((

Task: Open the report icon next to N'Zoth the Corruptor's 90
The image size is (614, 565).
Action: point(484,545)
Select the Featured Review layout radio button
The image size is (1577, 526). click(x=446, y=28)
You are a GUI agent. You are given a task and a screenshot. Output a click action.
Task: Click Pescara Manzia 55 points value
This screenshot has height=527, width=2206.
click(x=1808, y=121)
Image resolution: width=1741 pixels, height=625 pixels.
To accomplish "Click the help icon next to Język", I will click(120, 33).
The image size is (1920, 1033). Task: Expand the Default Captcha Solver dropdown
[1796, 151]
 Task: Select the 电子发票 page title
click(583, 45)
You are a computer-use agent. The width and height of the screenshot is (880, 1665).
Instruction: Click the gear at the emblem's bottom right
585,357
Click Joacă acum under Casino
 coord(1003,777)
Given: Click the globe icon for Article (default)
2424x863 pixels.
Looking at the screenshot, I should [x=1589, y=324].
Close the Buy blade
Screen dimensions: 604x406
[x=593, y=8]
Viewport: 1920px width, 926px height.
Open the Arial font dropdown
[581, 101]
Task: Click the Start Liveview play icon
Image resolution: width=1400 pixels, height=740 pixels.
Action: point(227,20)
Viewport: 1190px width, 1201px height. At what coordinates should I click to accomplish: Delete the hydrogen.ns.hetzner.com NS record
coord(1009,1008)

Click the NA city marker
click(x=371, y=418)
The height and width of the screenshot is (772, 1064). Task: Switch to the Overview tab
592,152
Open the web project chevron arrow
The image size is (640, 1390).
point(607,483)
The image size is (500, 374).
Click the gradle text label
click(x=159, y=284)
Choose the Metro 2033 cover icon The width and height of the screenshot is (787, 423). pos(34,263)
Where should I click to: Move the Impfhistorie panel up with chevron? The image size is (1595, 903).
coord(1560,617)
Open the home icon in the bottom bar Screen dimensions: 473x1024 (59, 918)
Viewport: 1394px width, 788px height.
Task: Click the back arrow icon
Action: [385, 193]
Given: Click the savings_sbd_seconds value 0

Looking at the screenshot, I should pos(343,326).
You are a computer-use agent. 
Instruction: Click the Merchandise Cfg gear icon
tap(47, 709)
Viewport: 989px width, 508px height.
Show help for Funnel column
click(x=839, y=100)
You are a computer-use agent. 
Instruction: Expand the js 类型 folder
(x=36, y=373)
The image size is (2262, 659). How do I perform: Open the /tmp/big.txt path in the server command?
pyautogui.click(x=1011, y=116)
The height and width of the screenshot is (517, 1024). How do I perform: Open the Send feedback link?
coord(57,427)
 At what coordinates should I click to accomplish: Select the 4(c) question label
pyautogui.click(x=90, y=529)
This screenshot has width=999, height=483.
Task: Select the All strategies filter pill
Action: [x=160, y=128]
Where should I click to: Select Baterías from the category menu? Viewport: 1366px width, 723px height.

))

• What you need to do:
Copy the listing exactly as it stands.

• Solution to this problem:
Task: Open the report icon next to N'Zoth the Corruptor's 90
The image size is (614, 565).
Action: point(484,545)
Select the Featured Review layout radio button
The image size is (1577, 526). click(x=446, y=28)
You are a GUI agent. You are given a task and a screenshot. Output a click action.
Task: Click Pescara Manzia 55 points value
This screenshot has height=527, width=2206.
click(x=1808, y=121)
Image resolution: width=1741 pixels, height=625 pixels.
To accomplish "Click the help icon next to Język", I will click(120, 33).
The image size is (1920, 1033). Task: Expand the Default Captcha Solver dropdown
[1796, 151]
 Task: Select the 电子发票 page title
click(583, 45)
You are a computer-use agent. The width and height of the screenshot is (880, 1665).
Instruction: Click the gear at the emblem's bottom right
585,357
Click Joacă acum under Casino
 coord(1003,777)
Given: Click the globe icon for Article (default)
2424x863 pixels.
Looking at the screenshot, I should [x=1589, y=324].
Close the Buy blade
Screen dimensions: 604x406
[x=593, y=8]
Viewport: 1920px width, 926px height.
Open the Arial font dropdown
[581, 101]
Task: Click the Start Liveview play icon
Image resolution: width=1400 pixels, height=740 pixels.
Action: point(227,20)
Viewport: 1190px width, 1201px height. At what coordinates should I click to accomplish: Delete the hydrogen.ns.hetzner.com NS record
coord(1009,1008)

Click the NA city marker
click(x=371, y=418)
The height and width of the screenshot is (772, 1064). Task: Switch to the Overview tab
592,152
Open the web project chevron arrow
The image size is (640, 1390).
point(607,483)
The image size is (500, 374).
Click the gradle text label
click(x=159, y=284)
Choose the Metro 2033 cover icon The width and height of the screenshot is (787, 423). pos(34,263)
Where should I click to: Move the Impfhistorie panel up with chevron? The image size is (1595, 903).
coord(1560,617)
Open the home icon in the bottom bar Screen dimensions: 473x1024 (59, 918)
Viewport: 1394px width, 788px height.
Task: Click the back arrow icon
Action: [385, 193]
Given: Click the savings_sbd_seconds value 0

Looking at the screenshot, I should pos(343,326).
You are a computer-use agent. 
Instruction: Click the Merchandise Cfg gear icon
tap(47, 709)
Viewport: 989px width, 508px height.
Show help for Funnel column
click(x=839, y=100)
You are a computer-use agent. 
Instruction: Expand the js 类型 folder
(x=36, y=373)
The image size is (2262, 659). How do I perform: Open the /tmp/big.txt path in the server command?
pyautogui.click(x=1011, y=116)
The height and width of the screenshot is (517, 1024). How do I perform: Open the Send feedback link?
coord(57,427)
 At what coordinates should I click to accomplish: Select the 4(c) question label
pyautogui.click(x=90, y=529)
This screenshot has width=999, height=483.
Task: Select the All strategies filter pill
Action: [x=160, y=128]
Where should I click to: Select Baterías from the category menu? Viewport: 1366px width, 723px height.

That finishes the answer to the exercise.